UMN students partner with Dinkytown businesses to combat pandemic-related shortfalls

The Summer of EngageMNt worked with more than 300 students, and a survey of 14 Dinkytown businesses found that 86% had closed entirely or partially during the pandemic.


The corner of Fourth Street and 15th Avenue in Dinkytown on Sunday, Sep. 6. Dinkytown businesses have been working with University groups to determine how to best operate during the pandemic.

Samantha Woodward

As Dinkytown restaurants struggled during a desolate and pandemic-stricken summer, some University members hope their recent initiative will help guide businesses through the coming months.

This summer, nearly 300 University of Minnesota students remotely took part in the Office for Public Engagement’s (OPE) 2020 Summer of EngageMNt, a volunteer-driven initiative to help local businesses and nonprofits. Within the initiative, some students formed a partnership with Dinkytown stakeholders to help restaurants improve communication with the community and abide by new safety regulations.
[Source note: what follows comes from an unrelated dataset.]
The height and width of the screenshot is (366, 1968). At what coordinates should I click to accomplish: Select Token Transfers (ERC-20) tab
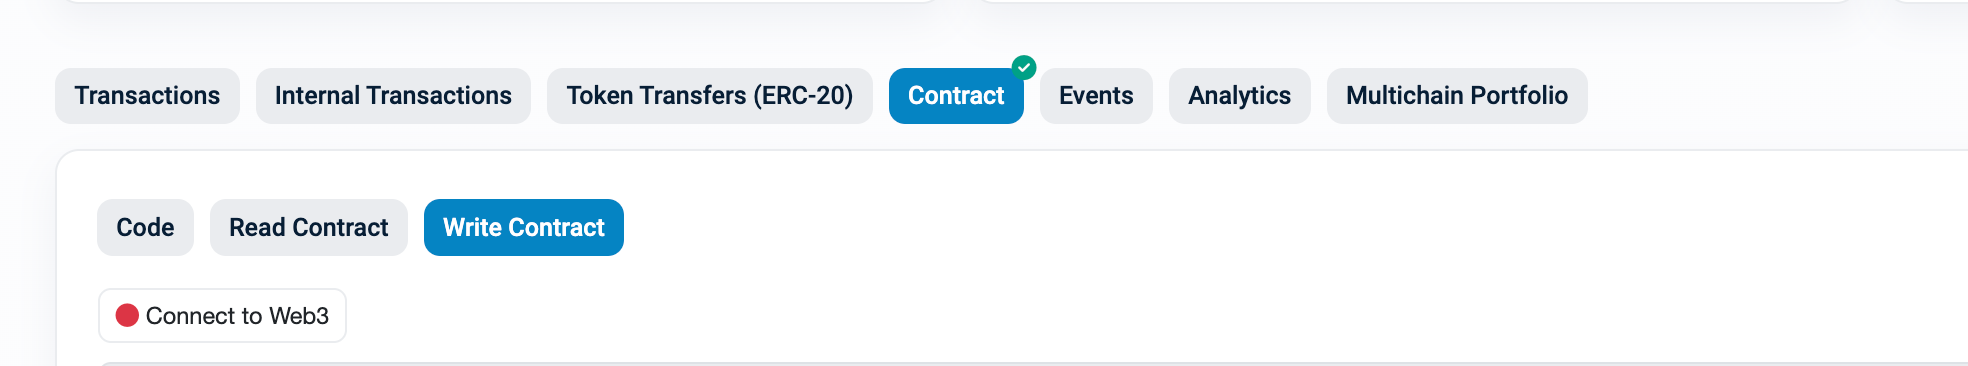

The result of the summer’s partnership was an extensive research packet outlining suggestions that businesses can use to continue to weather the pandemic. The packet was distributed to Dinkytown businesses and includes step-by-step recommendations spanning topics like reopening, improving promotions, delivery and pickup, outdoor dining, and local health guidelines. 

Merrie Benasutti, the internship director and coordinator of community partnerships in OPE, said the goal of the program was to “provide information to businesses on how to attract business” and learn about the varying forms of available government assistance.

Since the COVID-19 outbreak, many University students have experienced cancellations to their plans, including the loss of traditional internships. Students from Humphrey School of Public Affairs, Carlson School of Management, and the College of Liberal Arts “all brought their respective disciplines to the issue,” receiving volunteer hours, course credits, or internship experience, Benasutti said.

Fourth-year student Chris Danner, alongside other student volunteers, looked at how business districts around the country responded to the pandemic, interviewing more than 10 district leaders from places with as few as a hundred people in New York to much larger cities — primarily focusing on university business districts. This helped them create new strategies to bring to Dinkytown.

In June, Danner’s team conducted a survey of Dinkytown businesses, and of the 14 respondents: 86% had closed entirely or partially at one point due to COVID-19, 79% took advantage of at least one funding program and 21% received assistance from the Dinkytown Business Alliance (DBA).

Business consultant and University alum David Feehan, who led the team of students, said he was impressed with how local businesses were able to reinvent themselves in the time of crisis. Feehan noted that one of the greater challenges for Dinkytown restaurants is profiting while more students turn to delivery services like DoorDash.

“It’s good in terms of boosting your volume. However, it cuts into your margins,” Feehan said. “You can’t necessarily charge $25 for a sandwich to cover your costs [to contract with delivery services] and still make a profit.”

The team also found that a lack of efficient communication with the public concerning hours, COVID-19 policies and delivery options were damaging businesses. One student created a “Dinkytown To-Go” link on the DBA website to address some of these topics.

As students return for the start of the fall semester, Danner hopes they will be mindful of how the pandemic has negatively impacted small Dinkytown businesses.

“There are businesses in Dinkytown that remain close to 70% below what they would normally be making in terms of revenue,” Danner said. “Not only do we need to be engaging with businesses in these types of projects, but we also need to be doing what we can to be supporting them when possible.”